At the close of the 14th day of the trial at Liverpool Crown Court, Tim Edwards' gaze did not for one second stray away from the face of the scrawny young man stood only metres in front of him.
His eyes remained stubbornly fixed upon this wiry figure as he was marched back into the dock by three security guards, his distinctive long brown hair tied up in a bun and his wrists bound by handcuffs. Connor Chapman meanwhile looked anywhere else, not even daring to dart his vision anywhere near the public gallery and instead turning his head in the direction of the assembled press pack while sporting a somewhat vacant and glazed over expression.
Had he made eye contact with Mr Edwards, he would have seen the fury in his eyes. He may have realised a tiny fraction of the hurt, the grief and every emotion in between that the bereaved father has felt the sting of over the past seven months since his beloved daughter Elle was shot dead in cold blood.
READ MORE: Shocking CCTV shows Chapman opening fire with submachine gun outside Lighthouse pub
Chapman's cowardice was no surprise. He had shown not an ounce of regard for anyone, whether they be wholly innocent or those who he perceived to be otherwise, when he opened fire with a military grade Skorpion submachine gun outside the busy Lighthouse pub shortly before midnight on December 24.
Elle would not make it to the table for Christmas dinner with her family the following day. Her presents were left unopened, and Christmas will never be the same again for anyone who knew and loved her.
At the same time Chapman carried on with his celebrations undeterred, unwrapping gifts and tucking into turkey without a care in the world for the life he had cut short only hours before. It was the first Christmas in five which he had not spent behind bars, and his first as a father.
But he was far from the picture of a reformed man.
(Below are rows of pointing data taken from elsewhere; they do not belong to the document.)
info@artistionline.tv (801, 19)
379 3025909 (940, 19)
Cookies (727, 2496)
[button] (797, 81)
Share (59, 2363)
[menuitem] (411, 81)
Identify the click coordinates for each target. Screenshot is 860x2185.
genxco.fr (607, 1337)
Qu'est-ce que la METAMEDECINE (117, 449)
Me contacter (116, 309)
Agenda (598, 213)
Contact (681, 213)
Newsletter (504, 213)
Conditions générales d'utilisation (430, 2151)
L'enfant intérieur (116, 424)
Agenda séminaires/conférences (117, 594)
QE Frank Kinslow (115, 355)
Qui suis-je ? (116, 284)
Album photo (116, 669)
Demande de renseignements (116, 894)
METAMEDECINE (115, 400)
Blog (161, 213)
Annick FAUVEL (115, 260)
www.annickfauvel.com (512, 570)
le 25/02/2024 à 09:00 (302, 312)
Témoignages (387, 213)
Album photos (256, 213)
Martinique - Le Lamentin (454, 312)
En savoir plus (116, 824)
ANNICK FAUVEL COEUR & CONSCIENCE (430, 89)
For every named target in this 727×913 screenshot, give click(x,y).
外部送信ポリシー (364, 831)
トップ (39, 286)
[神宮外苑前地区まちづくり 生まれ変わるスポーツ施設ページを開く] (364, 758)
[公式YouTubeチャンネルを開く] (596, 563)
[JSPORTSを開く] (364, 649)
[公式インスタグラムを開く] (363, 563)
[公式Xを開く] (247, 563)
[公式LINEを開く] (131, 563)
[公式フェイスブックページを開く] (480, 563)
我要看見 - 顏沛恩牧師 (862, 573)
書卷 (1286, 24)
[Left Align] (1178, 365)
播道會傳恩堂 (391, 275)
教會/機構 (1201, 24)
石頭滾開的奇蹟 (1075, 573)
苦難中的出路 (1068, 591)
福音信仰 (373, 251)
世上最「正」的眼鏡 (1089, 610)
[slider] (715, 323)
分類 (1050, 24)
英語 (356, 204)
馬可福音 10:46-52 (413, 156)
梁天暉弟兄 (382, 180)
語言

With his murderous actions the previous evening, Chapman had placed himself squarely at the centre of the culmination of a violent gang feud which had been rumbling on for months or even years.
By the time of his tense encounter with Elle's dad earlier this week, he had spent three days on the stand telling the jury he was not the shooter. A series of dreadful coincidences had inadvertently led the police to his door.
By chance, the stolen Mercedes which he had been using to deal cocaine for several months - apparently a "pool car" shared by others in the criminal fraternity - had been taken from outside his home and driven to the scene of the crime, where the occupant lay in wait for three hours before executing his botched plot to kill Kieran Salkeld and Jake Duffy. These two men were members of a firm from the Beechwood Estate, which had supposedly been at war with Chapman's Woodchurch-based mob.
An eyewitness at the scene had given a description of the culprit as similarly sporting long, flowing locks. This offender had then travelled to the home of his close ally, and ultimately his co-defendant, Thomas Waring and had been caught on CCTV dropping the gun at the very moment he pulled back his head covering to reveal this haircut.
The mystery man even took a taxi from this address to within spitting distance of Chapman's house in the early hours of December 25. And in blind panic upon learning that the Merc used in the murder - which would provide a direct forensic link back to him - had not yet been disposed of, he took the vehicle out to a rural location in Cheshire late on New Year's Eve and torched it as 2023 loomed in the near distance.
As it happened, he and a friend had booked a ferry from Portsmouth to Santander for the New Year in order to soak up some January sun at the pal's mum's villa - which was located some 500 miles from the Spanish port. But Chapman had cancelled this booking when he learned on New Year's Day that he was a wanted man, not wishing to appear as though he was running away from anything.
Similarly, he had not been fleeing to the spa cottage in mid-Wales where he was arrested nine days later. This was one last hurrah, a final romantic getaway with his partner before he would inevitably be locked up - thinking he was only being hunted by Merseyside Police for burning out the car.
But Chapman had in fact told lie after lie after lie. It was one final insult to Elle's family, who by contrast showed remarkable restraint and dignity as her killer tried and failed to hoodwink the jury of seven women and five men into thinking that he had had nothing to do with the terrible events of Christmas Eve.
He had come across as entirely untrustworthy and evasive when put under the scrutiny of cross-examination. And Chapman was duly found guilty of Elle's murder and a host of other charges, including the attempted murder of Salkeld and Duffy.
This thin wisp of a man, smartly dressed in a shirt and tie for the big trial, may have been able to avoid the gaze of the Edwards family in court. But he now has no choice but to stare a life sentence with a minimum term of 48 years squarely in the face.